I’ve thought for a while now that as gay marriage becomes increasingly tolerated (even celebrated) in our culture, the Christian vision of marriage (not conservative, not liberal, but gospel-oriented) will become both an enigma and mysteriously attractive. People really have no idea what it is!
Jay Michaelson, the author (who is pro-same-sex marriage) of this article understands that the narrative underlying the same-sex marriage issue will not lead to liberation or conservation of marriage—but rather to an unpredictable change in the way we view the institution of marriage as a culture, and with unforeseen consequences. Same-sex marriage, he says, will necessarily change the marriage institution. His vision of marriage utopia is pluralistic, multi-cultural, relativistic. This is his “gospel” of marriage. Definitely not the Bible’s vision. Understand Richardson wants marriage to be an institution that embodies truth, goodness, beauty, and especially loving equality. He finds no hope in the conservative or libertarian versions of marriage. Christians agree, including myself. But the only alternative he envisions is gay marriage. He hopes it will reform and redeem marriage from what we have let it become. I think his solution pales in comparison to the Bible’s gospel-oriented view of marriage. Marriage as the Bible describes is a better (the best!) solution, and it is nothing like the media portrays it.

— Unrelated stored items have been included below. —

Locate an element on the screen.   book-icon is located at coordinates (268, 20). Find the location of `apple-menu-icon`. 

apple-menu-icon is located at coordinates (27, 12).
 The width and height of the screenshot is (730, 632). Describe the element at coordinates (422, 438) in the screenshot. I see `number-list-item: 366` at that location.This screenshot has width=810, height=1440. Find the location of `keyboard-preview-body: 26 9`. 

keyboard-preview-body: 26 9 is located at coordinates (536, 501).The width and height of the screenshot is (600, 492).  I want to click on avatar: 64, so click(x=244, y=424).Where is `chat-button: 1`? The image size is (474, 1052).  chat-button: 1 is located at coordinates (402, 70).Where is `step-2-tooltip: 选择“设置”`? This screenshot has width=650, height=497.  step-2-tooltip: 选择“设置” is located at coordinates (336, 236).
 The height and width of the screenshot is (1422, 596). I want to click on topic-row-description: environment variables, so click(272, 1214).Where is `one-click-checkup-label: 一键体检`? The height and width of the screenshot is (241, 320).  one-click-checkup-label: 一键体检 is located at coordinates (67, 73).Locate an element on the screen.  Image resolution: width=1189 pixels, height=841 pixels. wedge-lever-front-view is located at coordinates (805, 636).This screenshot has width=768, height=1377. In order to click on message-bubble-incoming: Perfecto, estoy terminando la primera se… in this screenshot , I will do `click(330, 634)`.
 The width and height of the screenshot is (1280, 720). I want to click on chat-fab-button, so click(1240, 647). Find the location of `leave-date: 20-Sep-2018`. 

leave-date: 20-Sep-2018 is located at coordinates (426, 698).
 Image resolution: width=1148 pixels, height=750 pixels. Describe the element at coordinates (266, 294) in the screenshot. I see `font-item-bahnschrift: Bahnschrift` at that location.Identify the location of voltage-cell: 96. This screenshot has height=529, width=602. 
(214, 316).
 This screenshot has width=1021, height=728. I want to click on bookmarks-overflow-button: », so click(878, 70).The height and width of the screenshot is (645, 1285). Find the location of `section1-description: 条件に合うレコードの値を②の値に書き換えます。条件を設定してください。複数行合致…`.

Marriage, according to the Christian vision, is a picture of Jesus Christ’s relationship with the Church because Jesus is a bridegroom and the Church is his bride. While Christ is the “head” of his bride, he gives himself for her, even dying for her! That is why the Church, his bride, willingly submits to her “head” as her husband. No abusive patriarchal nonsense here. No libertarian equality either. But that’s not bad news. The Christian vision of marriage, the way God designed and intended it for our good and his glory, is filled with love, sacrifice, headship, and submission modeled on Christ’s relationship to the Father, mystically imaged in the Christ-Church marriage, and embodied in the marriage of husband and wife. Marriages built on this foundation and committed to this vision have the greatest potential for truth, beauty, and goodness. If you’ve experienced or witnessed a gospel-oriented marriage, then you’ve surely glimpsed the glory of Christ loving his precious, chosen bride the Church. It’s beautiful. It’s something to attain to. It’s something to wait for. It’s something to hope in. It is a theater displaying the truth, beauty, and goodness of the gospel.
The world looks on marriage as an institution of masculine or feminine dominance, or as an egalitarian partnership shaped by the arrangements of the contractual parties. The gospel-oriented marriage is not even on the radar screen. Which is ironic since this is what marriage is for and what God designed it to be: picturing the gospel. Now it’s the church’s job to winsomely teach and demonstrate this. We need to get ready. The times they are a’changin’.